Pulitzer Prize-winner Colson Whitehead has been honored by the Library of Congress. On Monday, July 13, it was announced that he had won the Library of Congress Prize for American Fiction, making him the youngest winner of the lifetime achievement prize.

Whitehead has now joined the league of Toni Morrison, Philip Roth, Denis Johnson, and others in the history of the library. Recall that Whitehead had already received the Pulitzer Prize for fiction and the Orwell Prize for political fiction.

He is the first Black American author to break the bounds of being Pulitzer Prize recipient. He also doubled as the first author to win Pulitzers for consecutive works of fiction — “The Underground Railroad” and “The Nickel Boys”.

“As a kid, I’d walk into great New York City libraries like the Schomburg and the Mid-Manhattan, in a field trip or for a school assignment, and feel this deep sense of awe, as if I’d stumbled into a sacred pocket in the city,” Whitehead said in a statement.

“I hope that right now there’s a young kid who looks like me, who sees the Library of Congress recognize Black artists and feels encouraged to pursue their own vision and find their own sacred spaces of inspiration.”

Whitehead became the fourth author in history to win the Pulitzer Prize for fiction twice, joining Booth Tarkington, William Faulkner, and John Updike in that exclusive club. This means Whitehead is the first author of color to accomplish that feat.

Image credit: colsonwhitehead.com

The African-American author won his second Pulitzer Prize for fiction with the novel “The Nickel Boys”, which tells the story of Elwood Curtis, a black boy growing up in 1960s Tallahassee, who found himself trapped in a grotesque chamber of horrors in a juvenile reform school.

Born in 1969, Whitehead grew in Manhattan, and he decided to be a novelist after reading Stephen King’s novels. Whitehead attended Trinity School in New York, and later, Harvard University in Massachusetts where he studied English and Comparative Literature. He tried twice to enroll in one of Harvard’s creative writing seminars but was rejected, according to Enotes.

He started working at the Village Voice upon his graduation with a B.A. in 1991, where he wrote reviews of television, books, and music. Whitehead’s first novel, “The Intuitionist”, concerned intrigue in the Department of Elevator Inspectors, and was a finalist for the PEN/Hemingway and a winner of the Quality Paperback Book Club’s New Voices Award.

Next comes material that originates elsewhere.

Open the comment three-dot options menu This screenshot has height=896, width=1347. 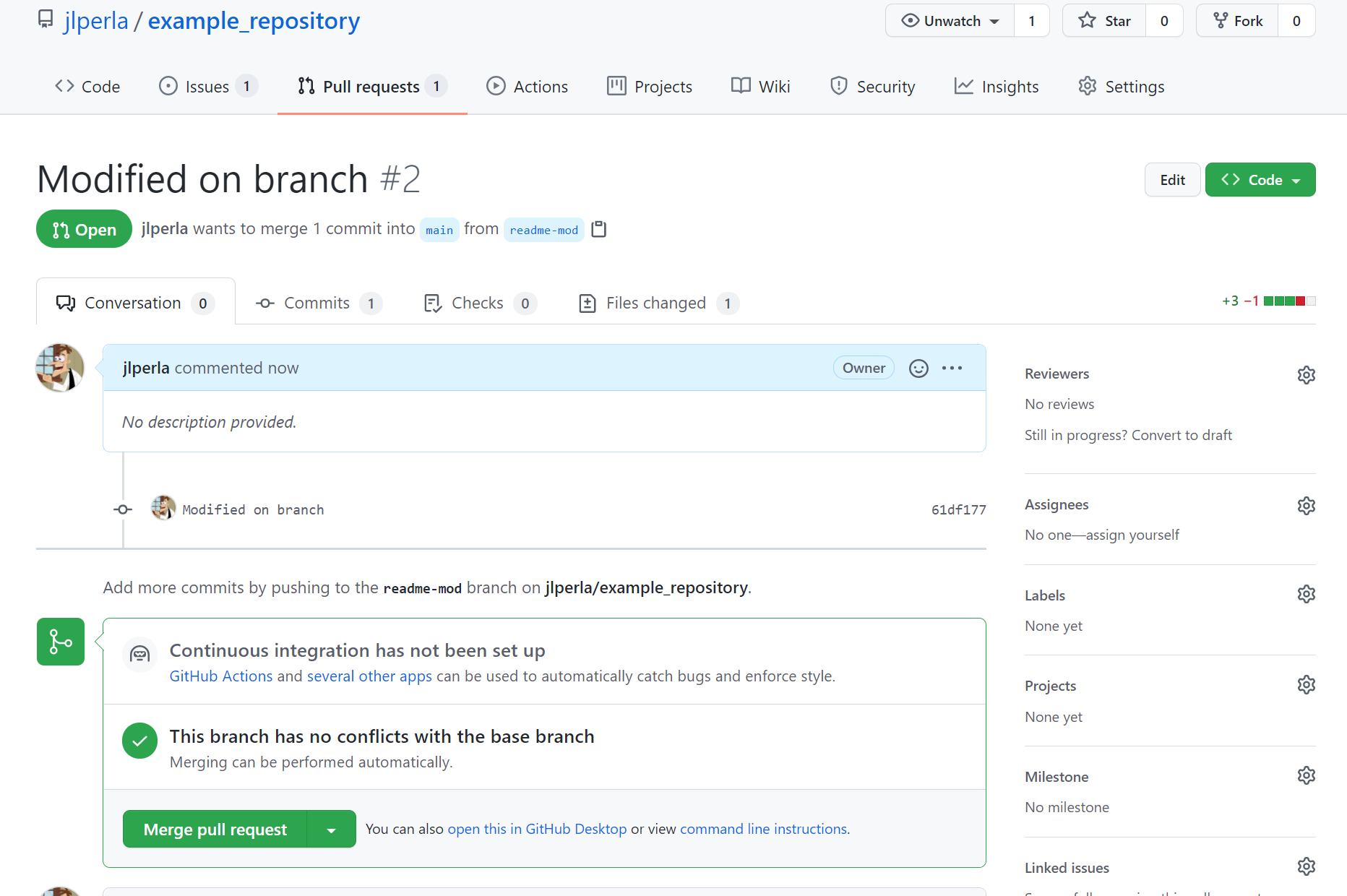(x=952, y=369)
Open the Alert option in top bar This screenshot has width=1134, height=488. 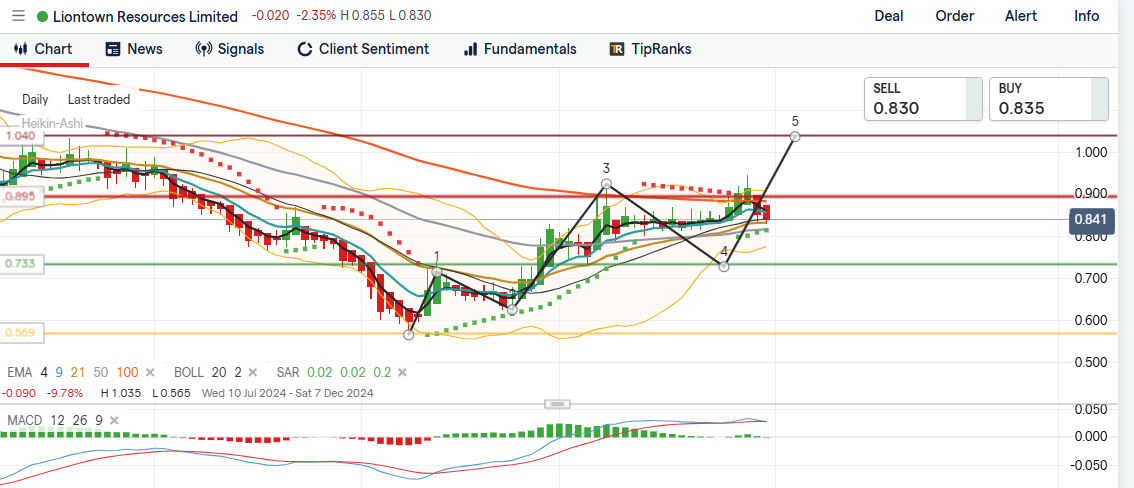[1020, 16]
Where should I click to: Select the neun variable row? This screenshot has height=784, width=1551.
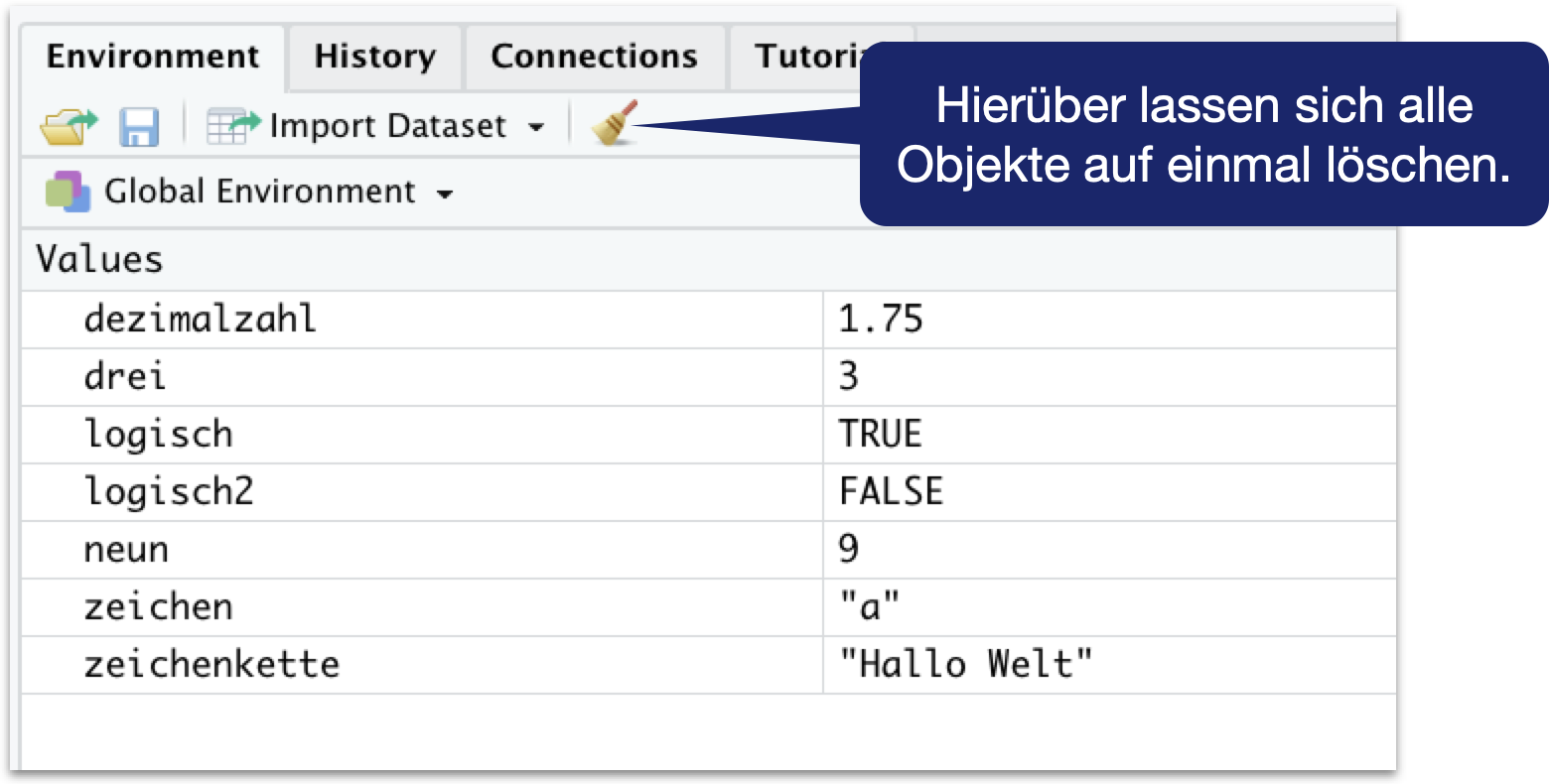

His literary work was followed by “John Henry Days in 2001”, an investigation of the steel-driving man of American folklore, which was a finalist for the National Book Critics Circle Award, the Los Angeles Times Fiction Award, and the Pulitzer Prize. The novel received the Young Lions Fiction Award and the Anisfield-Wolf Book Award, his website stated.

Appraised as one of the United States’ most talented and innovative young writers, Whitehead would author seven more novels including “The Underground Railroad”, which was published in the summer of 2016. He won his first Pulitzer Prize in the fiction category, as well as the National Book Award and the Carnegie Medal for Fiction.

Whitehead is a seasoned lecturer  at various universities including the University of Houston, Columbia University, New York University, and Brooklyn College.  He has also been a Writer-in-Residence at Vassar College, the University of Richmond, and the University of Wyoming.